— Problem statement —
Can you recast the lines between the one containing "Click the Прогестерон heading" and the one containing "tap(205, 704)", inclusive, as a Markdown table with the columns Row and Line, numbering each row and leaving out blank lines?

— Data —
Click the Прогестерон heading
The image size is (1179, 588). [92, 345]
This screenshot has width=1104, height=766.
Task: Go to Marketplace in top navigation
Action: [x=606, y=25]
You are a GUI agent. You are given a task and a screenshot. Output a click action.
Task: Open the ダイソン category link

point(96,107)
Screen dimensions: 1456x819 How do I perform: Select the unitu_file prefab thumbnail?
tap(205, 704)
--
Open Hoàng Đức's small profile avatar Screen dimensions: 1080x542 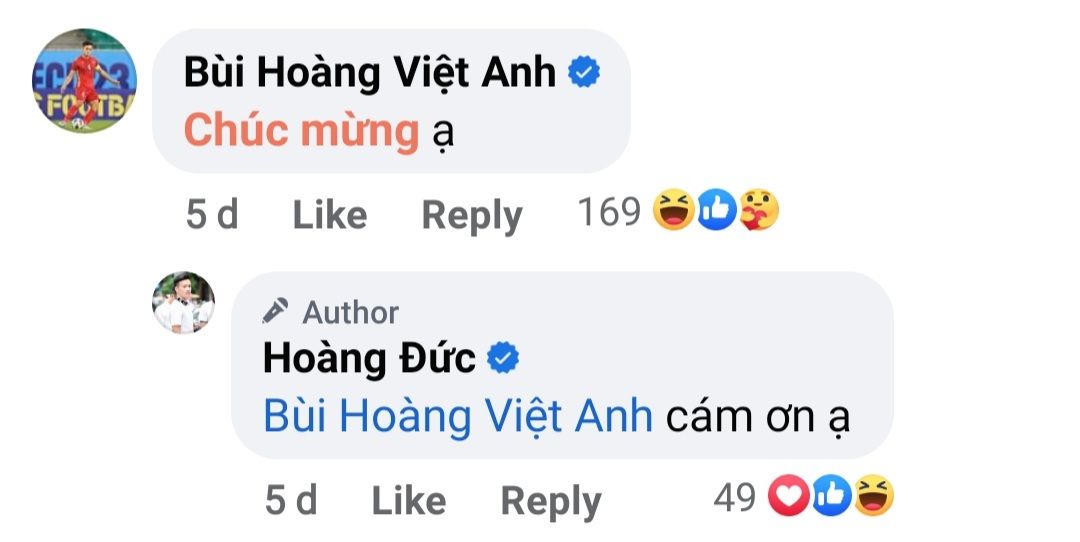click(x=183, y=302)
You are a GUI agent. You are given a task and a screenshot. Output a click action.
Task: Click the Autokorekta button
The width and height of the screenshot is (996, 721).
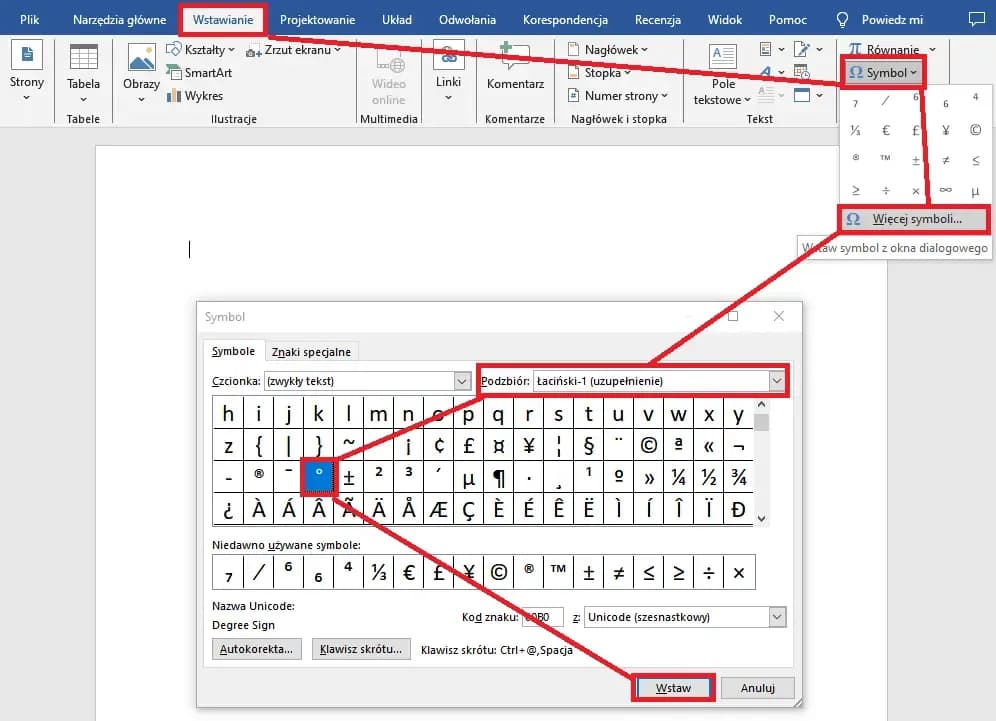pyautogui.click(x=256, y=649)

— Final result —
| Row | Line |
|---|---|
| 1 | Click the Прогестерон heading |
| 2 | The image size is (1179, 588). [92, 345] |
| 3 | This screenshot has width=1104, height=766. |
| 4 | Task: Go to Marketplace in top navigation |
| 5 | Action: [x=606, y=25] |
| 6 | You are a GUI agent. You are given a task and a screenshot. Output a click action. |
| 7 | Task: Open the ダイソン category link |
| 8 | point(96,107) |
| 9 | Screen dimensions: 1456x819 How do I perform: Select the unitu_file prefab thumbnail? |
| 10 | tap(205, 704) |